_Given records:_
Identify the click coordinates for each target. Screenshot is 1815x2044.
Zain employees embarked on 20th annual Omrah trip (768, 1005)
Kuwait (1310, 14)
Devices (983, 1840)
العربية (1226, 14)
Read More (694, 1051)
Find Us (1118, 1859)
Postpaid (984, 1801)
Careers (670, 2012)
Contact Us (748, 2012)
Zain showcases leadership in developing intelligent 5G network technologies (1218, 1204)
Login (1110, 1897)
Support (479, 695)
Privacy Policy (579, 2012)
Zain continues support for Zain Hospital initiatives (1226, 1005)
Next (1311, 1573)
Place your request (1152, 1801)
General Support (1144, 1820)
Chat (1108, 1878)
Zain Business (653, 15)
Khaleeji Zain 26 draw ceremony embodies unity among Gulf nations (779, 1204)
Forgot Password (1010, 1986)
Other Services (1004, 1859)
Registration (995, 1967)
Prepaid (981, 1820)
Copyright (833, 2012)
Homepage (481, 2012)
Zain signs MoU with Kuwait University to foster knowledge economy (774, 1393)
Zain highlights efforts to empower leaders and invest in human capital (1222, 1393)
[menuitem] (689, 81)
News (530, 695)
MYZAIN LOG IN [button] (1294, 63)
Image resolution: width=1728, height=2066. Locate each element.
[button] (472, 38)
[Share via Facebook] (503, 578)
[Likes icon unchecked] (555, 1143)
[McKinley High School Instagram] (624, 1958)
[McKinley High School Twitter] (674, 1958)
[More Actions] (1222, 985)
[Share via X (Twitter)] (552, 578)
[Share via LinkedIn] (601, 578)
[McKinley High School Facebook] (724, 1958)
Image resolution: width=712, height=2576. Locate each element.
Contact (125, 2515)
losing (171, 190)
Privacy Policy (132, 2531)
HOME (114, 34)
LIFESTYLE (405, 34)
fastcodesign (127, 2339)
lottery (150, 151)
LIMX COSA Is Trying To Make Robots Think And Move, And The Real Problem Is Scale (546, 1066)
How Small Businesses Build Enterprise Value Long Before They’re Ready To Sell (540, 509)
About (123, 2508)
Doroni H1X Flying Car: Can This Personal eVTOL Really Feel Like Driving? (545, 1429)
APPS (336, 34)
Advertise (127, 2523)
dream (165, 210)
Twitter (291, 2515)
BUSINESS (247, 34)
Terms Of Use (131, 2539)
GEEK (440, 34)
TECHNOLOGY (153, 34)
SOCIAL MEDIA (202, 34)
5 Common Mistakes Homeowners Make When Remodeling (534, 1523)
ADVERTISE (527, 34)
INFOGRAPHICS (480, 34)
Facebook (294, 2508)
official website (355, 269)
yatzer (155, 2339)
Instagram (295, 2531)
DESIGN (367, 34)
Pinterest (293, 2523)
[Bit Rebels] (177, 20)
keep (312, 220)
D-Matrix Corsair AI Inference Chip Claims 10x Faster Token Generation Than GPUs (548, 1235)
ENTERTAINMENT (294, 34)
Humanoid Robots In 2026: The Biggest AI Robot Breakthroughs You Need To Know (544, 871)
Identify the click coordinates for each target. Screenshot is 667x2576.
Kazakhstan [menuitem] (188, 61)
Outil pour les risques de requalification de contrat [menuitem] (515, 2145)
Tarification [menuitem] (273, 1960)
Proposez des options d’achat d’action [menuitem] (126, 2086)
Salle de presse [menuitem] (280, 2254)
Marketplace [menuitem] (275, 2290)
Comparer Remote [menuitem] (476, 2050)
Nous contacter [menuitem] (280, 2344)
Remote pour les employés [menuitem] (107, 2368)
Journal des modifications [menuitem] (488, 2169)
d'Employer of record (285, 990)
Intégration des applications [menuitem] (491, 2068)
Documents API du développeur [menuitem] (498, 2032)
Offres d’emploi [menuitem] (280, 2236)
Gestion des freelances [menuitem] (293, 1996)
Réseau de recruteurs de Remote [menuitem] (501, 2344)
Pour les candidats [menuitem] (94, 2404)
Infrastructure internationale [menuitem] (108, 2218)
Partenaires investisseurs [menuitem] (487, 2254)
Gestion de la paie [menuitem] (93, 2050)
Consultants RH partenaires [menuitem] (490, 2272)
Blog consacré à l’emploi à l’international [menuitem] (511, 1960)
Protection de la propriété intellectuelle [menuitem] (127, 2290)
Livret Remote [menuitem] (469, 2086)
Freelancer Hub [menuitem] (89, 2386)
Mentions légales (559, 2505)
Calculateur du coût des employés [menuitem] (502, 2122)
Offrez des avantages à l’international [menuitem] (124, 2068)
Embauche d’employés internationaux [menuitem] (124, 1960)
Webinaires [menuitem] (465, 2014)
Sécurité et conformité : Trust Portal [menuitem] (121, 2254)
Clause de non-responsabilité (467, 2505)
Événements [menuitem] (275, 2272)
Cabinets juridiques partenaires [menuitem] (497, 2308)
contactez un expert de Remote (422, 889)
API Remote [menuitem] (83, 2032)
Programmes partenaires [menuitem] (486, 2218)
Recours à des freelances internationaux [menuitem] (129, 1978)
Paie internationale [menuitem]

_Aim of the task:_ Output should match, line for line, the stretch of the material above from the line holding "Contact (125, 2515)" through the line holding "Journal des modifications".

_Response to the exercise:_
Contact (125, 2515)
losing (171, 190)
Privacy Policy (132, 2531)
HOME (114, 34)
LIFESTYLE (405, 34)
fastcodesign (127, 2339)
lottery (150, 151)
LIMX COSA Is Trying To Make Robots Think And Move, And The Real Problem Is Scale (546, 1066)
How Small Businesses Build Enterprise Value Long Before They’re Ready To Sell (540, 509)
About (123, 2508)
Doroni H1X Flying Car: Can This Personal eVTOL Really Feel Like Driving? (545, 1429)
APPS (336, 34)
Advertise (127, 2523)
dream (165, 210)
Twitter (291, 2515)
BUSINESS (247, 34)
Terms Of Use (131, 2539)
GEEK (440, 34)
TECHNOLOGY (153, 34)
SOCIAL MEDIA (202, 34)
5 Common Mistakes Homeowners Make When Remodeling (534, 1523)
ADVERTISE (527, 34)
INFOGRAPHICS (480, 34)
Facebook (294, 2508)
official website (355, 269)
yatzer (155, 2339)
Instagram (295, 2531)
DESIGN (367, 34)
Pinterest (293, 2523)
[Bit Rebels] (177, 20)
keep (312, 220)
D-Matrix Corsair AI Inference Chip Claims 10x Faster Token Generation Than GPUs (548, 1235)
ENTERTAINMENT (294, 34)
Humanoid Robots In 2026: The Biggest AI Robot Breakthroughs You Need To Know (544, 871)
Identify the click coordinates for each target. Screenshot is 667x2576.
Kazakhstan [menuitem] (188, 61)
Outil pour les risques de requalification de contrat [menuitem] (515, 2145)
Tarification [menuitem] (273, 1960)
Proposez des options d’achat d’action [menuitem] (126, 2086)
Salle de presse [menuitem] (280, 2254)
Marketplace [menuitem] (275, 2290)
Comparer Remote [menuitem] (476, 2050)
Nous contacter [menuitem] (280, 2344)
Remote pour les employés [menuitem] (107, 2368)
Journal des modifications [menuitem] (488, 2169)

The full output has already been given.